Stored data entries
§ §

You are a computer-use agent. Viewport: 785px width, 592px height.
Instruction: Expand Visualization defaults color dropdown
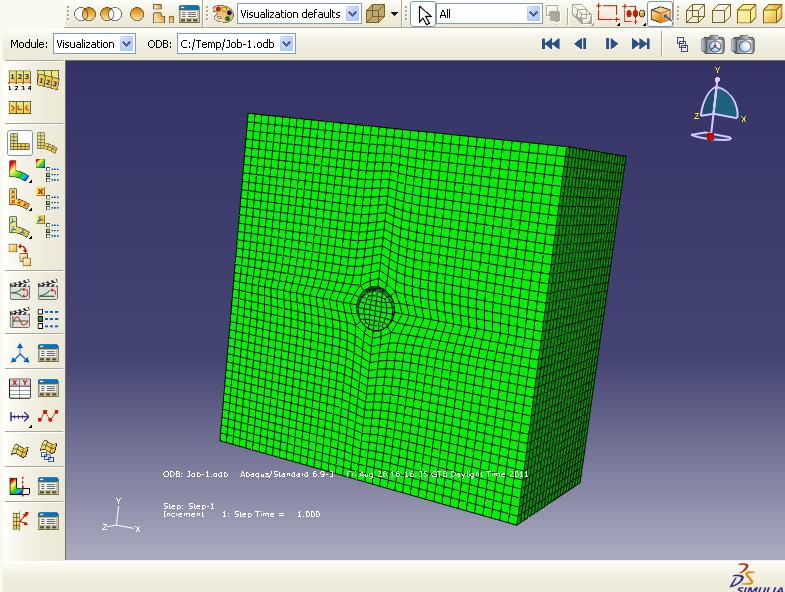(352, 14)
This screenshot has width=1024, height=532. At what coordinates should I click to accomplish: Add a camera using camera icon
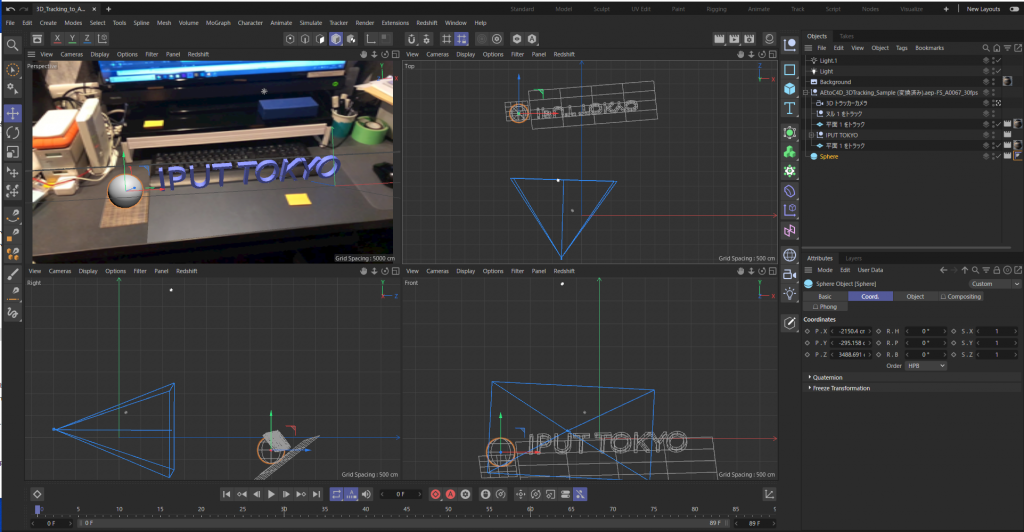click(x=790, y=274)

§ §

Work instructions – Above are the records; set down exactly the lines from the line containing "Instruction: Expand Visualization" through their last line, leaving every picture out.

Result below –
Instruction: Expand Visualization defaults color dropdown
(352, 14)
This screenshot has width=1024, height=532. At what coordinates should I click to accomplish: Add a camera using camera icon
click(x=790, y=274)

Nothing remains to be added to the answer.